Michelle Green, the district LMC specialist and assessment coordinator, directed the week-long program. Each year since it was first offered in Greenwood in the summer of 2019, she said the Camp Invention program has offered something different for the students. In this way, she said the students are able to come back year to year and learn something new despite being in the program before.

“Every year there is a new program,” she said. “They never teach the kids the same thing twice. The kids are not repeating the lessons they learned before so it keeps them engaged from year to year.”

This year, Green said Camp Invention’s program was called Explore, with four different areas of classes. Each of these classes, she said, taught students something different, whether it was about robots in their Robot Aquatics class, copyright and trademarks in The Attic, space exploration in Spacecation or inclined planes, angles and basic physics in Marble Arcade.
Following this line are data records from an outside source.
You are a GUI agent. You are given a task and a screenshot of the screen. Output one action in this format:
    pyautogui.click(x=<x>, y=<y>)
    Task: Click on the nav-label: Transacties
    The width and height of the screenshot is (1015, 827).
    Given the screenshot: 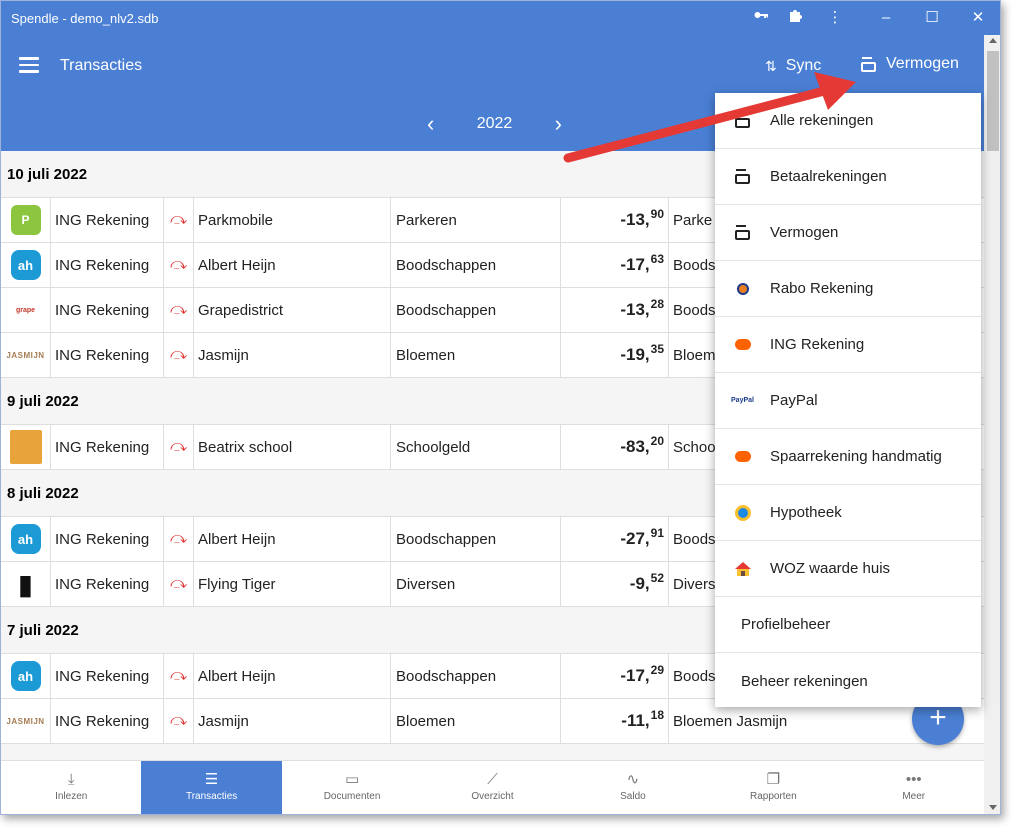 What is the action you would take?
    pyautogui.click(x=212, y=796)
    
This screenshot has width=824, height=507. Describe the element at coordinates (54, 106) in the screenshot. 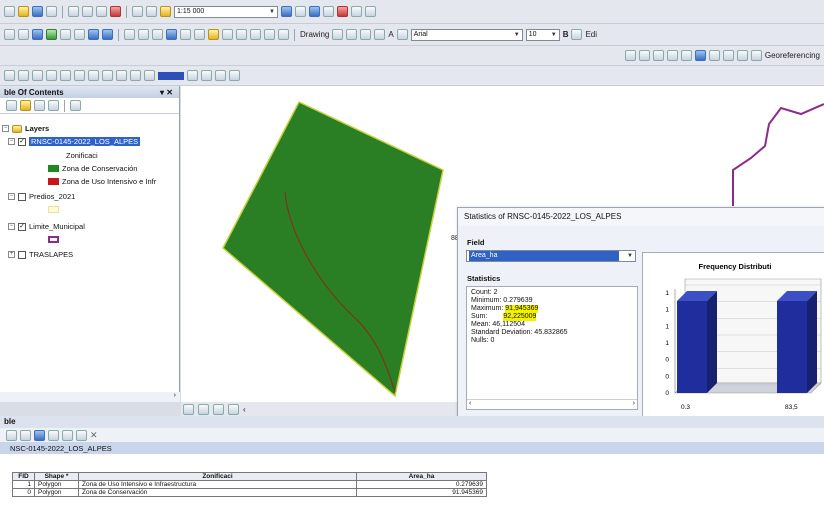

I see `list-by-selection-icon` at that location.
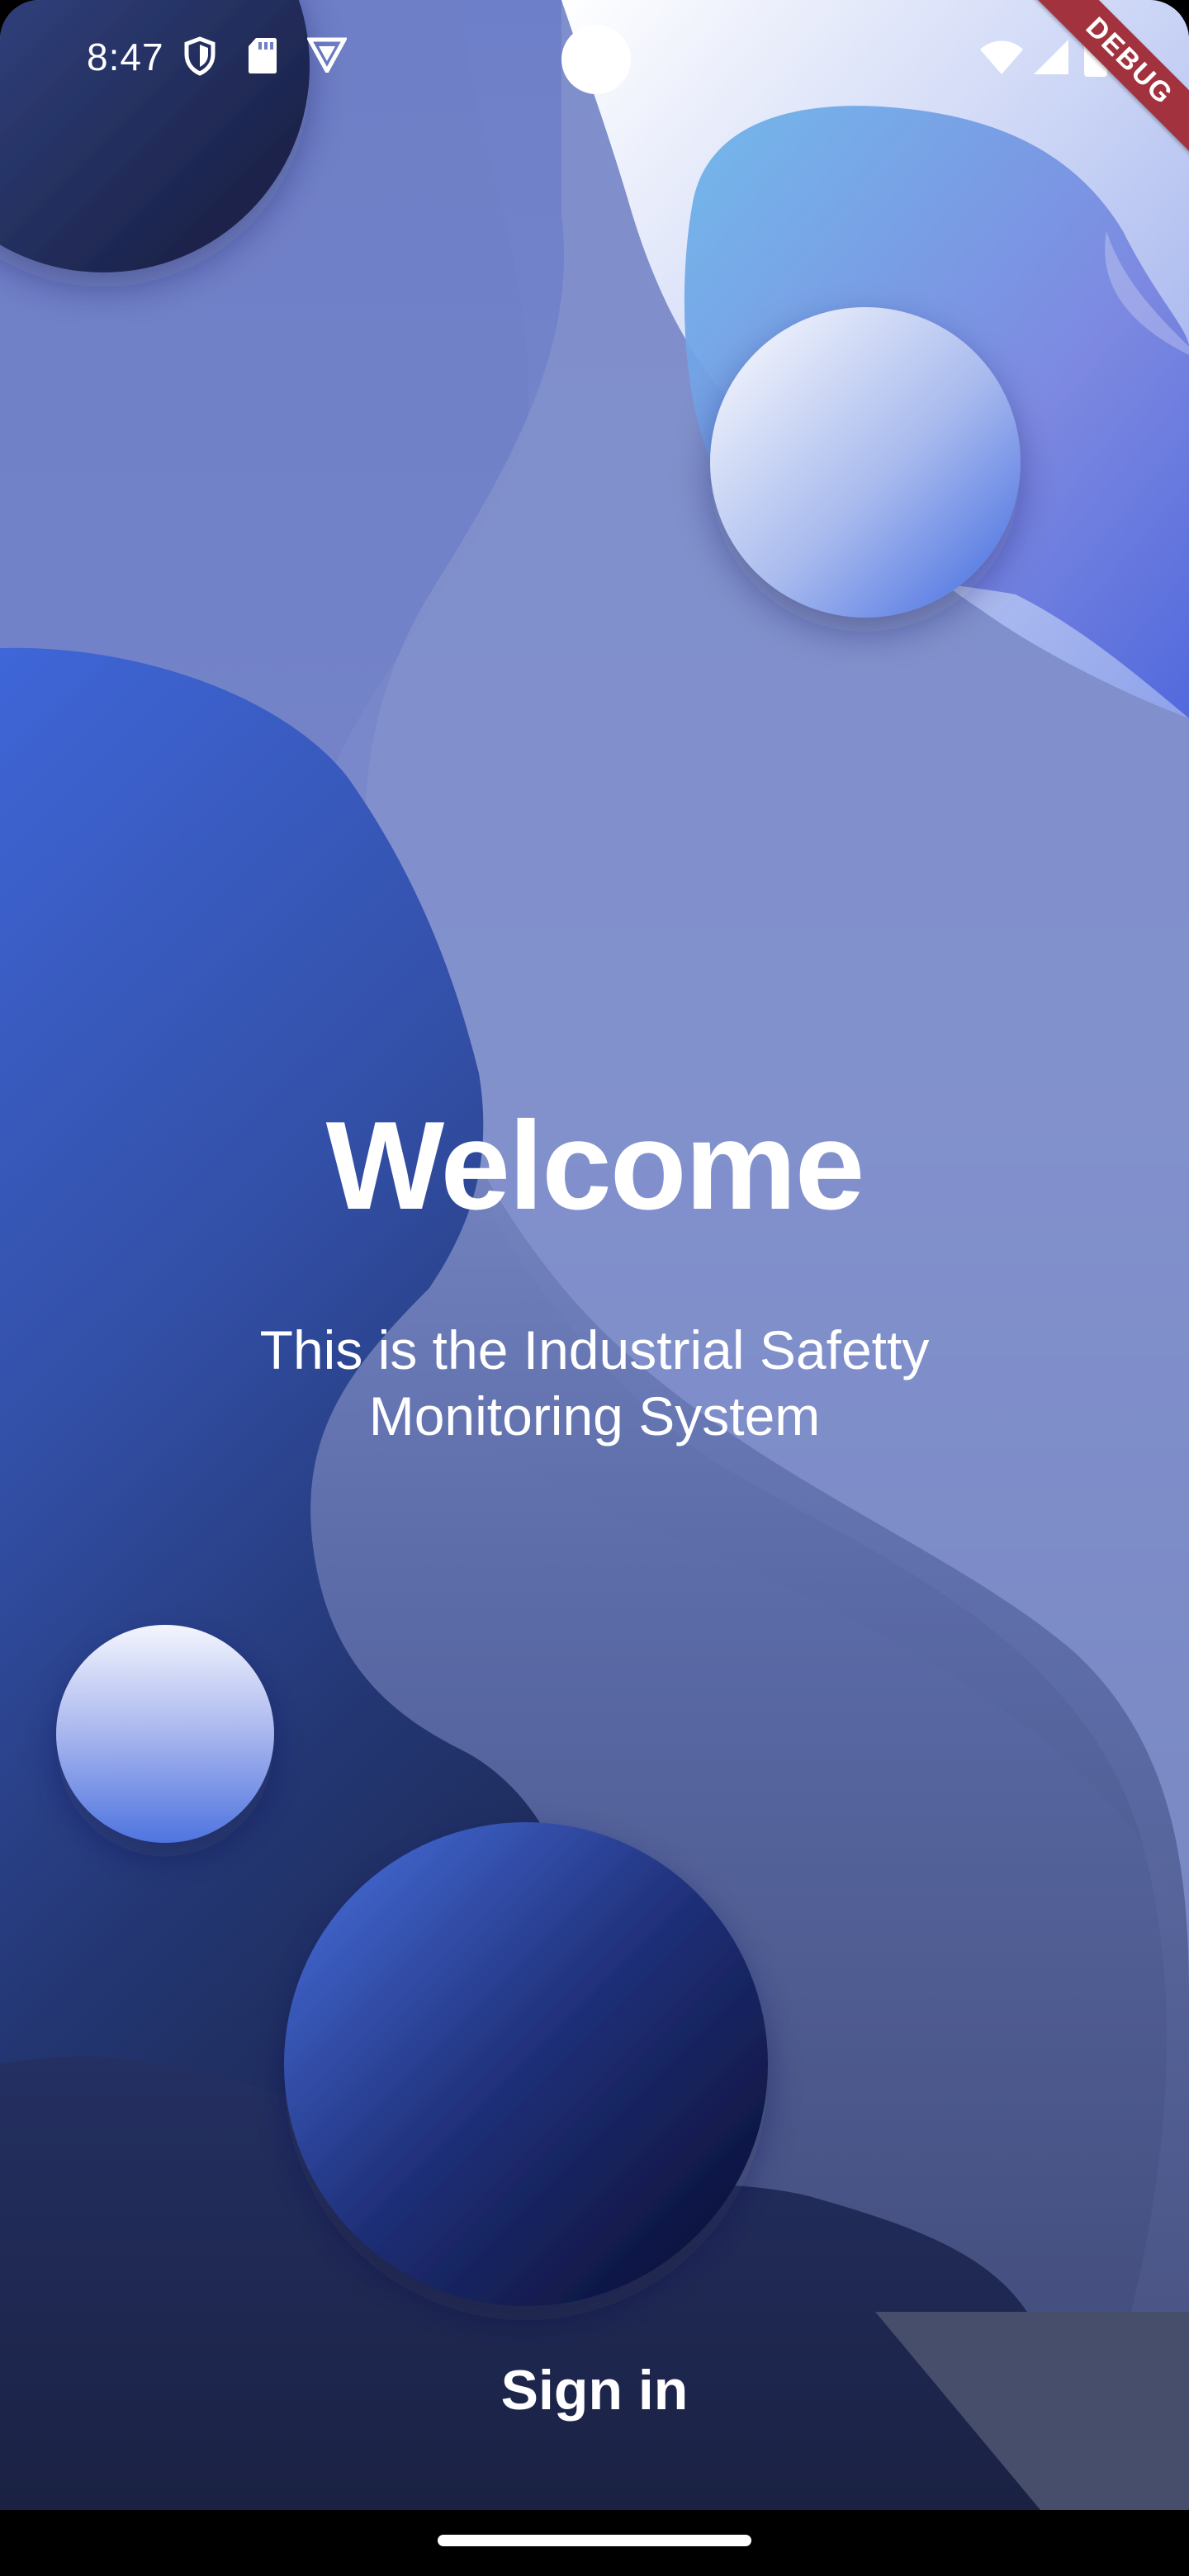 The image size is (1189, 2576). Describe the element at coordinates (1002, 60) in the screenshot. I see `wifi-icon` at that location.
“There are four modules that they can explore,” she said. “Spacecation, they are working on missions, special missions throughout the week to learn about space. For example, they are traveling out to the asteroid belt to do asteroid mining. They need to put materials together to build space packs and adding tools to complete missions. In Robotic Aquatics they learn about life in the ocean and the animals that live there. In The Attic, they work on learning about copyright, trademark and licensing properties. In Marble Arcade they are working with simple machines and designing them, learning about inclined planes and angles and how those play a role in a marble’s speed.”
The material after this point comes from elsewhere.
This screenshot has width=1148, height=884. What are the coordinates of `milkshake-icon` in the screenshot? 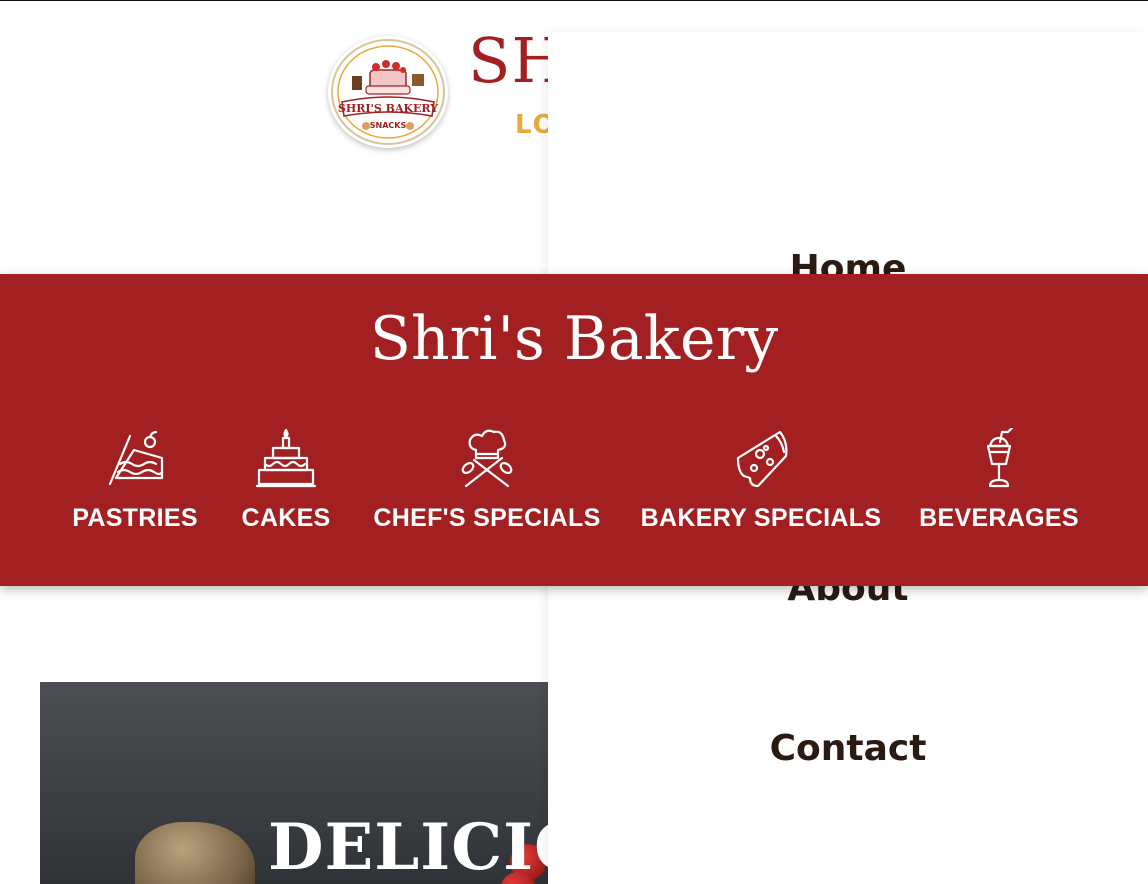 It's located at (1000, 458).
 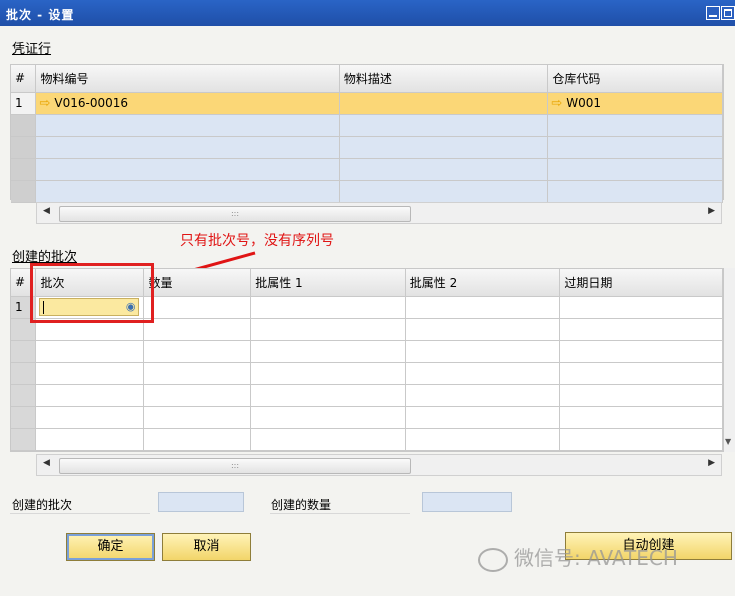 What do you see at coordinates (188, 104) in the screenshot?
I see `item-no-cell: ⇨ V016-00016` at bounding box center [188, 104].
In total, Green said there were 64 kids in grades 1-6 that participated in Camp Invention this year. Since Camp Invention’s program provides them with all of the materials they will need for the students, she said tailoring the lessons to suit the students’ various ages and learning levels was not a challenge. This task was further helped by the camp’s instructors who are both teachers at the Greenwood Elementary School and returning instructors of the program.

“Camp Invention sent us a full curriculum to us to use,” she said. “It gives the students thought questions for intermediate groups and simpler things for the younger age groups so everything can be tailored to a student’s age. And since we are all teachers and have done this before we know how to properly apply those lessons to the kids.”

Those lessons the kids learn, Green said, go a long way in not only teaching them about how the world works around them but also how to think and apply their lessons on their own. Critical thinking and problem solving are important skills for any student to have, and during the week the kids were able to use the materials given to find their own ways to answer the questions posed by the classes they were in.

“It pushes them to think outside the box and come up with their own solutions to a problem,” she said. “If they learn something in one class and then they go to another, they may not know how to solve a problem from the other class, but they will know the process of how to problem solve and come up with a solution that will work in a different situation. We don’t do, the students do.”